Она затрепетала вся.
– Андрон, – прошептала она чуть слышно и еще теснее прижалась к нему. Она только теперь поняла, что он имел в виду, говоря «пощади».
XXIX
Николай Романович, нахмурив брови, ходил из угла в угол, отчаянно скрипя ботинком. Михаил Сидорыч сидел у окна, положив ногу на ногу, и спокойно курил сигарету.
– Перестаньте, пожалуйста, скрипеть, – наконец не выдержал он. – От вашего скрыпу у меня мальчики кровавые в глазах.

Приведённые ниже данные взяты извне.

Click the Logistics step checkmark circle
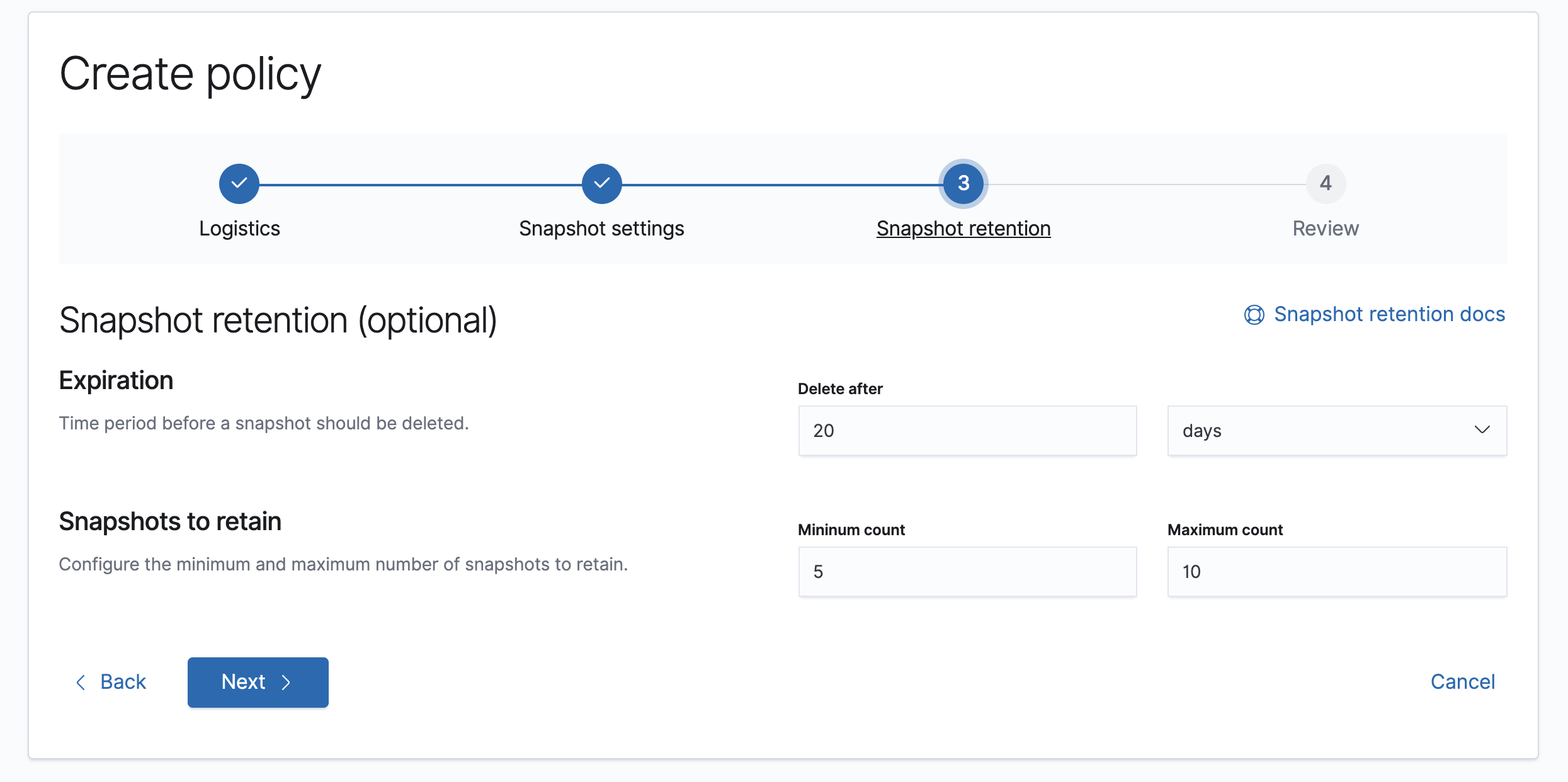The image size is (1568, 782). (239, 183)
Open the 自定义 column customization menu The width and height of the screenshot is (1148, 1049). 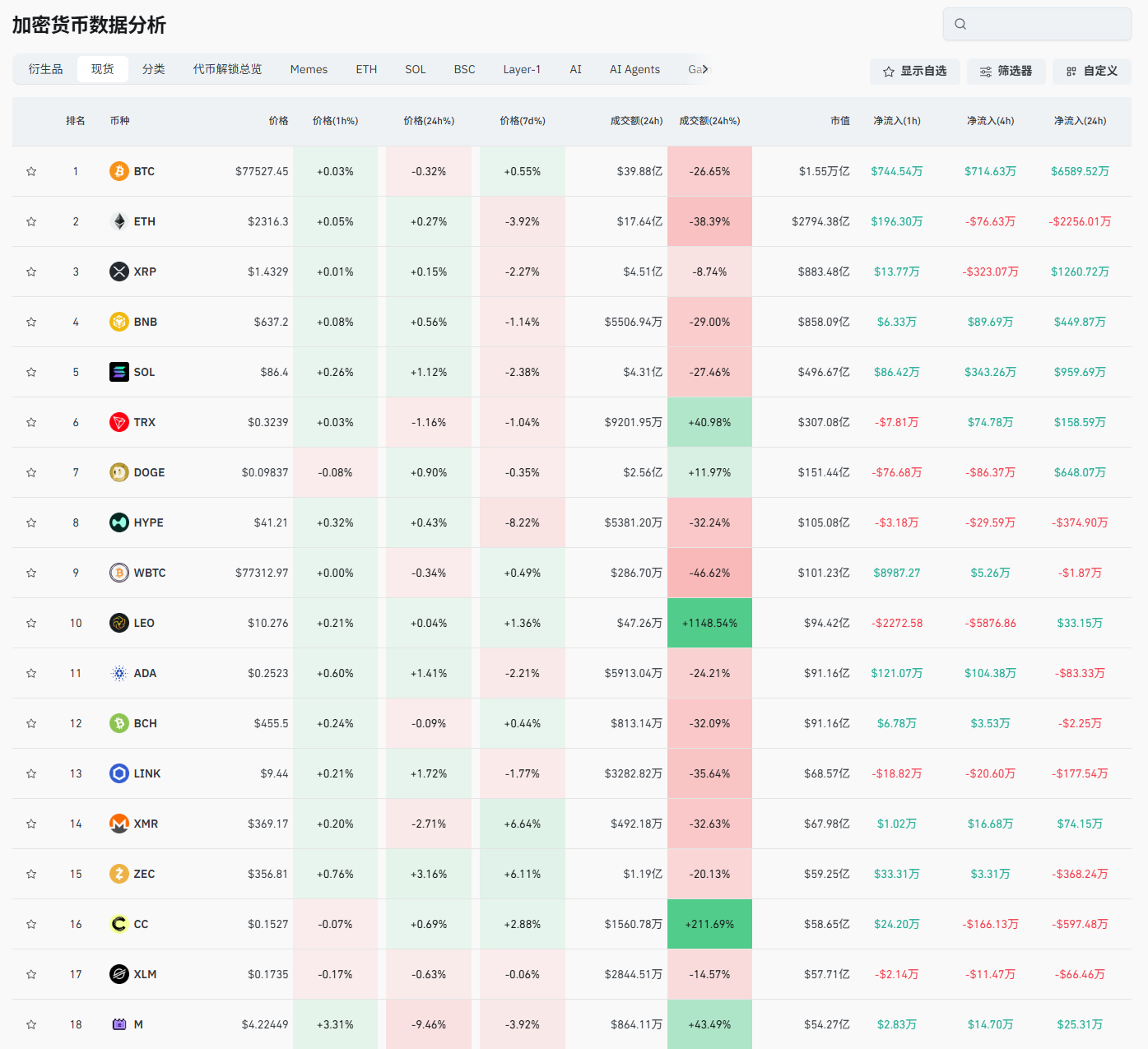click(x=1091, y=72)
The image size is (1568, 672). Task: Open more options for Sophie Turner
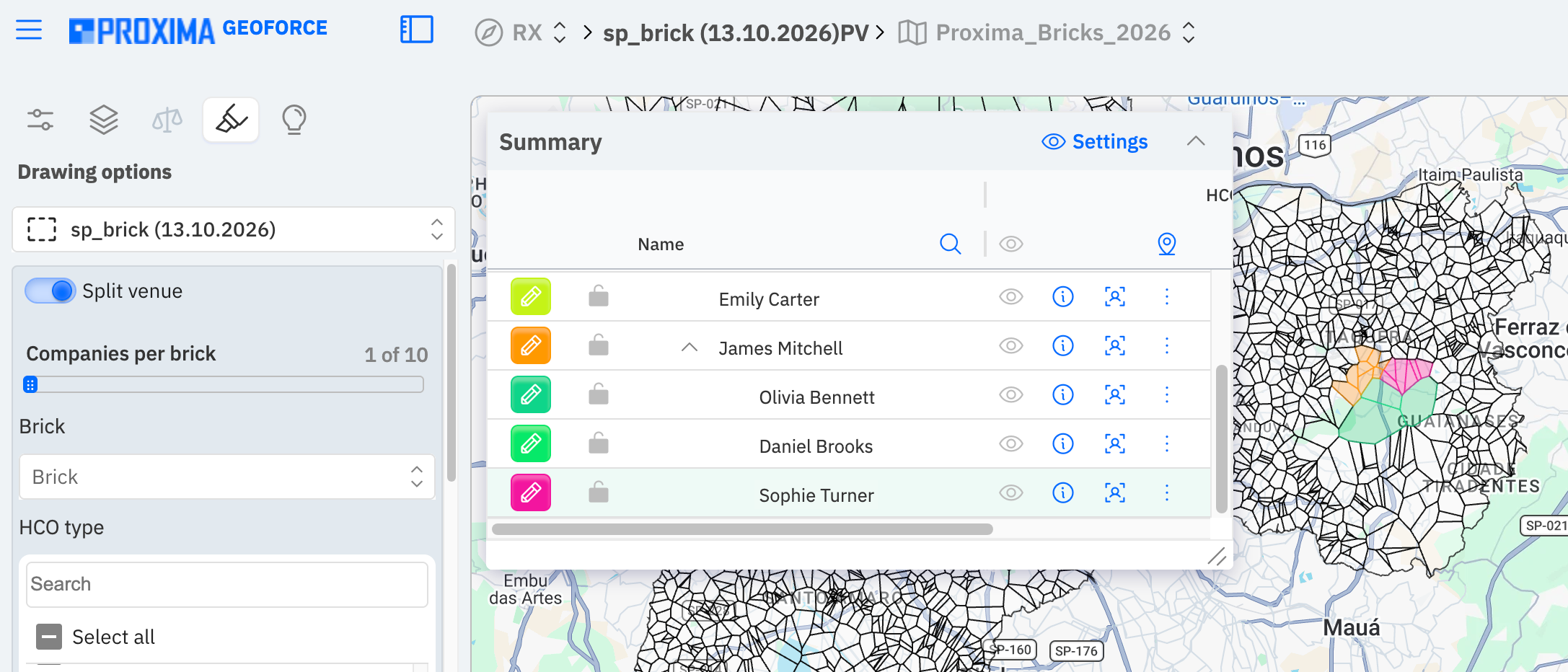pyautogui.click(x=1167, y=492)
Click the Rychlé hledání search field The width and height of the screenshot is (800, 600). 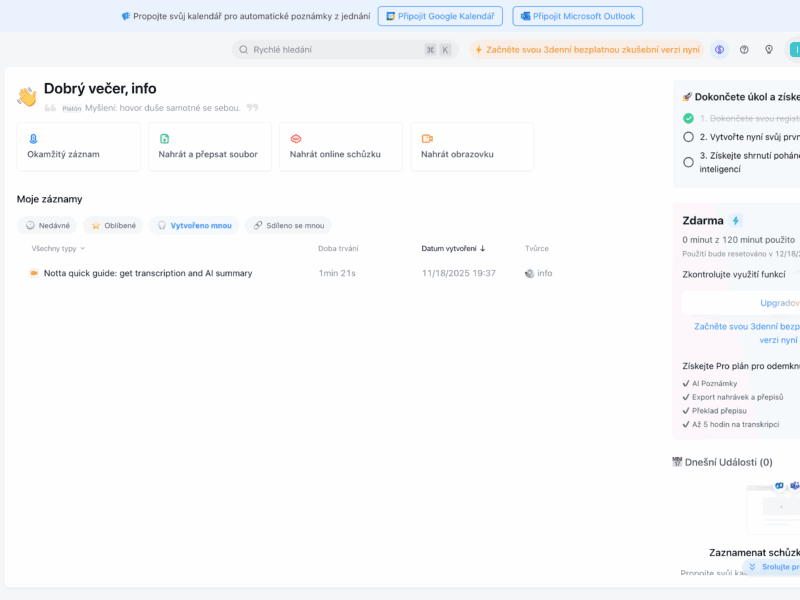[x=330, y=49]
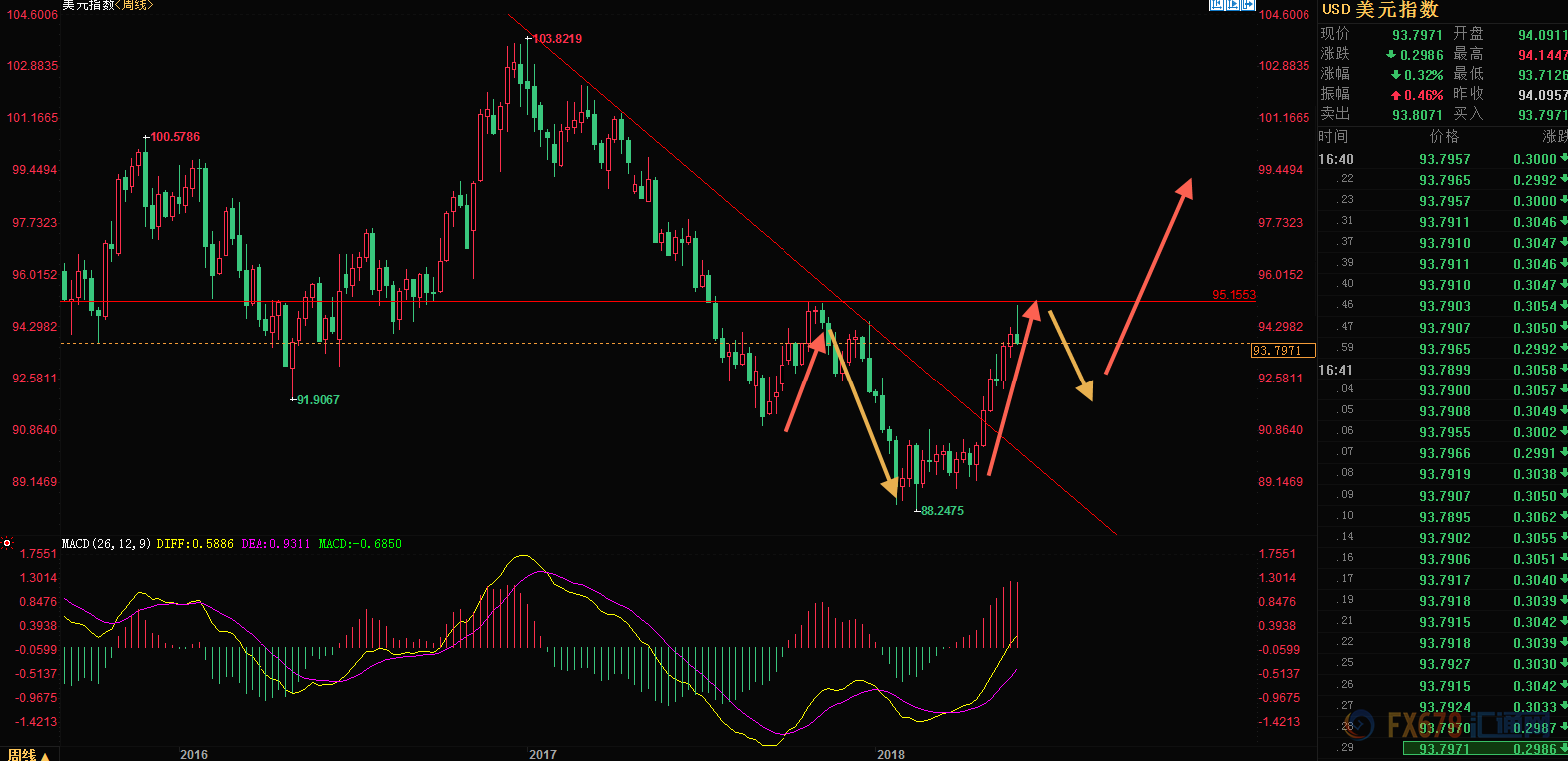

– А что мне еще делать, когда моя зазноба уехала на Кавказ к этому... фамилию черт выговоришь... Шерванахурдия... бороться, видите ли, за свободу неизвестно кого. Вот уже октябрь на дворе, а ее все нету. Как вы думаете, что она там делает?
– На солнышке греется, хе-хе-хе, в кавказской зоне субтропиков. Там в это время года довольно сильное солнце, дающее ровный золотистый загар. Правда, стреляют вовсю, но она – иностранка, глядишь, прохиляет со своим паспортом. Кто-нибудь ее прикроет, – выделил он последнее слово.
– Смейтесь, смейтесь, а я вам скажу, что женщина она хоть и глупая, но очень, очень хорошая. Неужели она не понимает, как мне без нее трудно? Бессовестная!
– А вот вы, знаете что? Следите за развитием моей мысли. Попробуйте, когда она приедет, ей морду набить. Увидите, сразу станет как шелковая.
Николай Романович отвернулся с негодованием.
– Паяц! Шут! – пробормотал он сквозь зубы.
– Пусть я шут, я паяц, так что же? – отпарировал Михаил Сидорыч строчкой из известной оперетты И.Кальмана «Принцесса цирка».– А правда ли, что господин Апельцин-Горчаков втюхал вам акций своей липовой компании аж на целую тыщу «зеленых»?
– Почему это «втюхал»? Я по договору буду иметь пятьсот процентов годовых.
– В ихних деревянных рублях?
– Ну и что, что в рублях! Рубль скоро станет конвертируемым. Борис Михайлович утверждает, что в результате политики Ельцина, пришедшего на смену Горбачеву, в СССР опять грядут большие перемены.